We have two message buses, one on the sending end and one on the receiving end. The complexity is apparent and the stages where things can go wrong are many. For example: On the receiving end, even if your system is tight you're still subject to sender deliverability failure. If the sender's queue starts to experience back-pressure, webhook events will be delayed, and it may be very difficult for you to know that this slippage is occurring.

Adding to the complexity, the security layer between the two is usually some HTTP request signing protocol, like HMAC. This is robust and alleviates managing a secret. But it's also far less familiar to your average developer and therefore more prone to headache and error. (HTTP request signing and verification is one of those tasks I feel one does just infrequently enough to never fully commit to memory.)

So, not only do webhooks leave you open to eventual inconsistency, they're also a lot more work for everybody.

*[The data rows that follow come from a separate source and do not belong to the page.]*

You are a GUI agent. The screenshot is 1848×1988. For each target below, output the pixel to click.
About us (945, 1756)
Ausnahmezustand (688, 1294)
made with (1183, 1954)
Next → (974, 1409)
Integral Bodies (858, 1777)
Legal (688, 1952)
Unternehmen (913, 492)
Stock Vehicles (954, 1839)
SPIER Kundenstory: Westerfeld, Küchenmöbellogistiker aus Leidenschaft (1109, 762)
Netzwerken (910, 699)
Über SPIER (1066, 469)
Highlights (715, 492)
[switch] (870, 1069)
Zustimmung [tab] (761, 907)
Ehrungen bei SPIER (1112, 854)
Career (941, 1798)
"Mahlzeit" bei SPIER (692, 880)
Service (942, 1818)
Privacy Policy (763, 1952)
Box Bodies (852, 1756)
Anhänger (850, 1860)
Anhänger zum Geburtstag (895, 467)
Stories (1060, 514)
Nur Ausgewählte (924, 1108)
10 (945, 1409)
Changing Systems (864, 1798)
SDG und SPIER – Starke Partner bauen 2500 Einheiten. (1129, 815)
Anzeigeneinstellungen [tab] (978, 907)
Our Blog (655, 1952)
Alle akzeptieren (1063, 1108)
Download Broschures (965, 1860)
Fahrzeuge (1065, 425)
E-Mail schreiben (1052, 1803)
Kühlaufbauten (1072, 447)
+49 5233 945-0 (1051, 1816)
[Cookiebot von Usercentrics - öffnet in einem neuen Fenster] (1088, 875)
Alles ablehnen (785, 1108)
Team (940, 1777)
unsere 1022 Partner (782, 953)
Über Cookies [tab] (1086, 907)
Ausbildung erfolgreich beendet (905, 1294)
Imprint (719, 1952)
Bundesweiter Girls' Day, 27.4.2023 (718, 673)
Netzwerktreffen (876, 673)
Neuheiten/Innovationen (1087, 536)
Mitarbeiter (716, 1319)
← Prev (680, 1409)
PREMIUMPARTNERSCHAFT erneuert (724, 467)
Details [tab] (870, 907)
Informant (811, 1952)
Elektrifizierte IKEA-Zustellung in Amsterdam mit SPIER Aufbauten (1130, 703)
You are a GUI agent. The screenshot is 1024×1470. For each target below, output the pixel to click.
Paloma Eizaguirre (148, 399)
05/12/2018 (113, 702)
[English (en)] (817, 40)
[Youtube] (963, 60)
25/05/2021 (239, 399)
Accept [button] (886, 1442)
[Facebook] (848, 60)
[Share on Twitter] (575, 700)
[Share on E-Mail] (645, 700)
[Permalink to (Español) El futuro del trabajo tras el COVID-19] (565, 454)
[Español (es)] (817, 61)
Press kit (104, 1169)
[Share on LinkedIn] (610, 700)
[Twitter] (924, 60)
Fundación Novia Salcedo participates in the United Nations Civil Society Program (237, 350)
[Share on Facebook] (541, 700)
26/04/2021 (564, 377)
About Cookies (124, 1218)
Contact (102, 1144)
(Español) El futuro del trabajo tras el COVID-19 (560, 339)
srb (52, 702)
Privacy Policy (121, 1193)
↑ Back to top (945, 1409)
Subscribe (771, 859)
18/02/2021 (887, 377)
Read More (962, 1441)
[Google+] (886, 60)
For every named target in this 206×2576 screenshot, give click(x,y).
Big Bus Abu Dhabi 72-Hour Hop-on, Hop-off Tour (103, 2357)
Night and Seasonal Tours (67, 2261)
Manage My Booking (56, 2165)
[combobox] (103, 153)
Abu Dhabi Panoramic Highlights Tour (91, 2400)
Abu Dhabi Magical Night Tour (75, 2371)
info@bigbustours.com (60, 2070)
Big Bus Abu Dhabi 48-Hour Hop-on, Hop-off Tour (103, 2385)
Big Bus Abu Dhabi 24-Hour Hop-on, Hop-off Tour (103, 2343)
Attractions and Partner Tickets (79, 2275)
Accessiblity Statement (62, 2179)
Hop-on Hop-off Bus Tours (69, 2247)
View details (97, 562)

What else can we use to keep two systems in sync, then?

The `/events` endpoint

For inspiration on keeping two data sets in harmony, we need look no further than databases. Consider Postgres' replication slots: you create a replication slot for each follower database, and the followers subscribe to that replication slot for updates.

The two key components are:

The primary database keeps a log of everything that's changed recently and
The primary database keeps a cursor that tracks the position in the changelog for each follower database

If the follower goes down, when it comes back it can page through the history at its leisure. There is no queue, nor workers on each end trying to pass events along as a bucket brigade.

APIs can follow from this model as well. Take Stripe. They have an /events endpoint that contains all creates, updates, and deletes to a Stripe account over the last 30 days. Each event object contains the full payload of the entity that was acted upon. Here's an example of an event for a subscription object:

{
  "id": "evt_1J7rE6DXGuvRIWUJM7m6q5ds",
  "object": "event",
  "created": 1625012666,
  "data": {
    "object": {
      "id": "sub_JgFEscIjO0YEHN",
      "object": "subscription",
      "canceled_at": 1625012666,
      "customer": "cus_Jff7uEN4dVIeMQ",
      "items": {
        "object": "list",
        "data": [
          // ...
        ],
        "url": "/v1/subscription_items?subscription=sub_JgFEscIjO0YEHN"
      },
      "start_date": 1623826800,
      "status": "canceled",
    }
  },
  "type": "customer.subscription.deleted"
},

Some important qualities:

Each event has a type which tells us what this event is. In this case, we see that a customer's subscription has been deleted. Because the full subscription payload is included, we can update our database to reflect fields like canceled_at and its new status of canceled.
Every embedded object contains an object field, so we can easily extract and parse them.
The event object liberally embeds child objects, giving us a full view of everything that changed without needing to poll the API.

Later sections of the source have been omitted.